[Stored items]

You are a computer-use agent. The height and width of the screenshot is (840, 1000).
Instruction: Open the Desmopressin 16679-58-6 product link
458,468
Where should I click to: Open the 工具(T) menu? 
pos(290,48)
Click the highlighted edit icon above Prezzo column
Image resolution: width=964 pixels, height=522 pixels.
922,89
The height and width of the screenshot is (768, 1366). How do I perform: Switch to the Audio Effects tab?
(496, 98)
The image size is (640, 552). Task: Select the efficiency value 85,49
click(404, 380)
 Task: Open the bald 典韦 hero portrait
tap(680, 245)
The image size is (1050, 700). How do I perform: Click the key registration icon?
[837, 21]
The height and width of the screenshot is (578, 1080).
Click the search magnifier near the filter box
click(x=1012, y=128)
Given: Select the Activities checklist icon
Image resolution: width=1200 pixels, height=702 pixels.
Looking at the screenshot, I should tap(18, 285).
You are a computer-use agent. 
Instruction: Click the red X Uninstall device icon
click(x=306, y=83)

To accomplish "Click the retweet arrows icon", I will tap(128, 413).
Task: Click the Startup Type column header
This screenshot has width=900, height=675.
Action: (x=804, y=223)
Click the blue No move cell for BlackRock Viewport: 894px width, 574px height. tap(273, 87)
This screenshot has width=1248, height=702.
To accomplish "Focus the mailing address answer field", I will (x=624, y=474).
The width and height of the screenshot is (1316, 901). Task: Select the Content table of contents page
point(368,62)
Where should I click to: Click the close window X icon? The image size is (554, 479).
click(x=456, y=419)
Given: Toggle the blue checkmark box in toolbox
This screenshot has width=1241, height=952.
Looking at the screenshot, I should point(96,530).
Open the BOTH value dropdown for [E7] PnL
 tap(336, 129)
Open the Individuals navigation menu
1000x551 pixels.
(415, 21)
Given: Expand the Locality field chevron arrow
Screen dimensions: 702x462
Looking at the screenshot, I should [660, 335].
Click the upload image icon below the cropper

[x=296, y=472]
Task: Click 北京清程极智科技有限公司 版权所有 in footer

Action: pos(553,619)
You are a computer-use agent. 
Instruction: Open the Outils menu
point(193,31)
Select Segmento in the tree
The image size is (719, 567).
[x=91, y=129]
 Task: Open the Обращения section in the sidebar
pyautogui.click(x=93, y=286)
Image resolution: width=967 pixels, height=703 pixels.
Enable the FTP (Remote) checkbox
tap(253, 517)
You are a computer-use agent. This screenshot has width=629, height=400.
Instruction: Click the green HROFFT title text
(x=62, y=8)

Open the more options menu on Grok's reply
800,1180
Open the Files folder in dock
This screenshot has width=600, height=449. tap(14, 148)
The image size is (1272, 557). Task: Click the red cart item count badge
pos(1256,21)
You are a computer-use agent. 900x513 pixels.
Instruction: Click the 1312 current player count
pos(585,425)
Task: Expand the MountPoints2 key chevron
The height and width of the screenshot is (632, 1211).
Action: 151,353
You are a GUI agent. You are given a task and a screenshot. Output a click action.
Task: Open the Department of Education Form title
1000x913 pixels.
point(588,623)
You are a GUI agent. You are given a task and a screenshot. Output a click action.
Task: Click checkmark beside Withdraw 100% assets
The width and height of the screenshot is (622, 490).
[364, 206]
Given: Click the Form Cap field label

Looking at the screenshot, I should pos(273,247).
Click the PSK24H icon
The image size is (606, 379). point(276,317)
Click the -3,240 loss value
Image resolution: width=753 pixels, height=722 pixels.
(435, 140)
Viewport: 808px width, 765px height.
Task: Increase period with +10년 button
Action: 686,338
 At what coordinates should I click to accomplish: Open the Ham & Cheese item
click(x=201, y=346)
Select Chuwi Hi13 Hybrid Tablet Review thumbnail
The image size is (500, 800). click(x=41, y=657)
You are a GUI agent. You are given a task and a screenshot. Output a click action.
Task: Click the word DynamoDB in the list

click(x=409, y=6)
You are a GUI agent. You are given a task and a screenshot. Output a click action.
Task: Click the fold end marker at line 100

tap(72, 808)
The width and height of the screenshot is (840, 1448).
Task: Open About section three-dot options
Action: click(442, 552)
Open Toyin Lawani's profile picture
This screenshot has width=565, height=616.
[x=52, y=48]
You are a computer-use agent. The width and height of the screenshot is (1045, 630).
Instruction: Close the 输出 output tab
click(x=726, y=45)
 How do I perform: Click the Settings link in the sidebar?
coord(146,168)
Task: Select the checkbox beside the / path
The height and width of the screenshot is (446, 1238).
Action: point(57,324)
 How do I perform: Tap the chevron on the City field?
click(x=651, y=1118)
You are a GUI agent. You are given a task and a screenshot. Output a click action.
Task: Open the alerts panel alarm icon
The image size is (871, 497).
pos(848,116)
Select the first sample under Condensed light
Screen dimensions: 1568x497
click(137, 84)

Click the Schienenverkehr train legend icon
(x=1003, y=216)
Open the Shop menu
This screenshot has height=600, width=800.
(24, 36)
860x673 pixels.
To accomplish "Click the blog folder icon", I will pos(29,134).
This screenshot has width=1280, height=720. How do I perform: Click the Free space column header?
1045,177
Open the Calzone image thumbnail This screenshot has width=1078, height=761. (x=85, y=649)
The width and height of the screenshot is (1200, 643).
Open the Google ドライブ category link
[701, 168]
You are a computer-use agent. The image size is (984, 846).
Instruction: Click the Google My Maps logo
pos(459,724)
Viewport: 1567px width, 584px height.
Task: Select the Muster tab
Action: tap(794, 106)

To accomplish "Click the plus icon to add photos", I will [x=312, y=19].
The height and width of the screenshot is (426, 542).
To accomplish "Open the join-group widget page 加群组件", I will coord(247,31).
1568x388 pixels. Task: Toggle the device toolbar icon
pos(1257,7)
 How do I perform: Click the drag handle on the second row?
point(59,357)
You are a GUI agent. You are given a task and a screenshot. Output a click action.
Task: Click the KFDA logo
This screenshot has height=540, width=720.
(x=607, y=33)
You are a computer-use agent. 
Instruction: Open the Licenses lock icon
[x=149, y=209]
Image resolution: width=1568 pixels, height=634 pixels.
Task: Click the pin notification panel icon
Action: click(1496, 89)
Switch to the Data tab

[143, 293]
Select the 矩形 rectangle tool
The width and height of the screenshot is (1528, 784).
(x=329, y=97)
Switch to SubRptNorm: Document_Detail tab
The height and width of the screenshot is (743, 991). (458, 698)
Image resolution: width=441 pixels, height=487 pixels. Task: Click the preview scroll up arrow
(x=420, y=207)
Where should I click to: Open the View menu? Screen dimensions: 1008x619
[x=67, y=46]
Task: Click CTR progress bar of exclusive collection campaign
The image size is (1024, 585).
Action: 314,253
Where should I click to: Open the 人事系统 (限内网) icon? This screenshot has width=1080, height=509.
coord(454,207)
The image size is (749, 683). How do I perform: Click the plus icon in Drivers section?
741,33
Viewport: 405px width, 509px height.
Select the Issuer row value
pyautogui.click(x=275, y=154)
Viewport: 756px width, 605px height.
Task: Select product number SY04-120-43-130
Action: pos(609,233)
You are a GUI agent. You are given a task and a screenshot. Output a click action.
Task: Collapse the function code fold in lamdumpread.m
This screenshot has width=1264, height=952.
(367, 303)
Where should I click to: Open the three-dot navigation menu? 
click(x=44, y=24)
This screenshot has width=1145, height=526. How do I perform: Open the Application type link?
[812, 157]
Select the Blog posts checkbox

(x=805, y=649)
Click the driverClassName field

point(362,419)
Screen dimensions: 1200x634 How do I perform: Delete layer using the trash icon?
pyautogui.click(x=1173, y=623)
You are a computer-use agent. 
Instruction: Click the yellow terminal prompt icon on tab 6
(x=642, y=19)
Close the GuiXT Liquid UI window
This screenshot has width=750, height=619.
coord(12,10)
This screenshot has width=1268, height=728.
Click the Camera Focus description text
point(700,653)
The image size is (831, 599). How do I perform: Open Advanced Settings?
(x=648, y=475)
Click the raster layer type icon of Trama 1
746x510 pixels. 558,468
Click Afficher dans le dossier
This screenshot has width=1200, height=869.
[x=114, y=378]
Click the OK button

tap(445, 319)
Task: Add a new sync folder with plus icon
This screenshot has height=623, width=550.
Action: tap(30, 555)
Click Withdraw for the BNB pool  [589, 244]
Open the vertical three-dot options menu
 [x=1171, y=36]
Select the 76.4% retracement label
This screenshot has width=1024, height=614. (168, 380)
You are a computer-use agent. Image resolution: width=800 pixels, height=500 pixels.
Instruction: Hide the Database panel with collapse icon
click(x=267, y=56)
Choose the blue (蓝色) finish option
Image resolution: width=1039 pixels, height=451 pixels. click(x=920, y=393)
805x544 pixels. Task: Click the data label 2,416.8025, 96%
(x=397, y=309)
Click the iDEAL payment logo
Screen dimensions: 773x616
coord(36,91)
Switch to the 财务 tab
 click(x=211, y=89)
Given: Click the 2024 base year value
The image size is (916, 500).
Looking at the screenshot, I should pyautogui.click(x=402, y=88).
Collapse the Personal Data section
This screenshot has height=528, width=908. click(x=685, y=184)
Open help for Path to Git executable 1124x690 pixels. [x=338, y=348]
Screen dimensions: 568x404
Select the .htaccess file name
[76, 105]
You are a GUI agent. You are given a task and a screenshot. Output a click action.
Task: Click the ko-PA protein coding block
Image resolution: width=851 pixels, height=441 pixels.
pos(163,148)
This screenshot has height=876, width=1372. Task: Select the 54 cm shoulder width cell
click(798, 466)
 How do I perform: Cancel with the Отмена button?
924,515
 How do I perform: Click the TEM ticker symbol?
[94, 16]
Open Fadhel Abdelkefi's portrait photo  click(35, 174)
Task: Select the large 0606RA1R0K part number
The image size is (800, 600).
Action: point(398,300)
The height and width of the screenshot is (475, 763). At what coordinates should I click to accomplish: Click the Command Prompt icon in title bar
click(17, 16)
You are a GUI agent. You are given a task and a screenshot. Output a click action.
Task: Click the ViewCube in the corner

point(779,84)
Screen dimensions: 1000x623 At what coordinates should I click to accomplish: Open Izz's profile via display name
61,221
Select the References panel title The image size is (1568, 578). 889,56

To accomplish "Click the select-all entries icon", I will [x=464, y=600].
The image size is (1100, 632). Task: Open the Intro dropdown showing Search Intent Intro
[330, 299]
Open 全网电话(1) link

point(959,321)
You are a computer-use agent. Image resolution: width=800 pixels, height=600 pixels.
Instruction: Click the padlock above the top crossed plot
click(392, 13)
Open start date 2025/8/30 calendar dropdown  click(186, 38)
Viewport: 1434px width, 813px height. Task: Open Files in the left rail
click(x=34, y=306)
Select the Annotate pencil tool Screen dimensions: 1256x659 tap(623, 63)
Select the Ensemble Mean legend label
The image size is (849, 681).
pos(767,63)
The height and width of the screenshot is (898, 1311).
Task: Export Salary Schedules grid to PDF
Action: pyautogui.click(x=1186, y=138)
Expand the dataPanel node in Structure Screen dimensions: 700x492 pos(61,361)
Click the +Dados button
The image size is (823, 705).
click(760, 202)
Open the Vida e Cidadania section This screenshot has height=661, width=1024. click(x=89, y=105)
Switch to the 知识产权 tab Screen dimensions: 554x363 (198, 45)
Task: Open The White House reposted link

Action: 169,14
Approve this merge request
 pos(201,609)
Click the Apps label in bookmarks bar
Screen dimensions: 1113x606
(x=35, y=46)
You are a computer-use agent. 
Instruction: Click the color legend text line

→ YOUR TASK
Working from the data above, extract solely the lines from the one containing "This screenshot has width=1241, height=952." through the one containing "Given: Expand the", exactly as they appear, both included.

→ ANSWER AREA
This screenshot has width=1241, height=952.
Looking at the screenshot, I should point(96,530).
Open the BOTH value dropdown for [E7] PnL
 tap(336, 129)
Open the Individuals navigation menu
1000x551 pixels.
(415, 21)
Given: Expand the Locality field chevron arrow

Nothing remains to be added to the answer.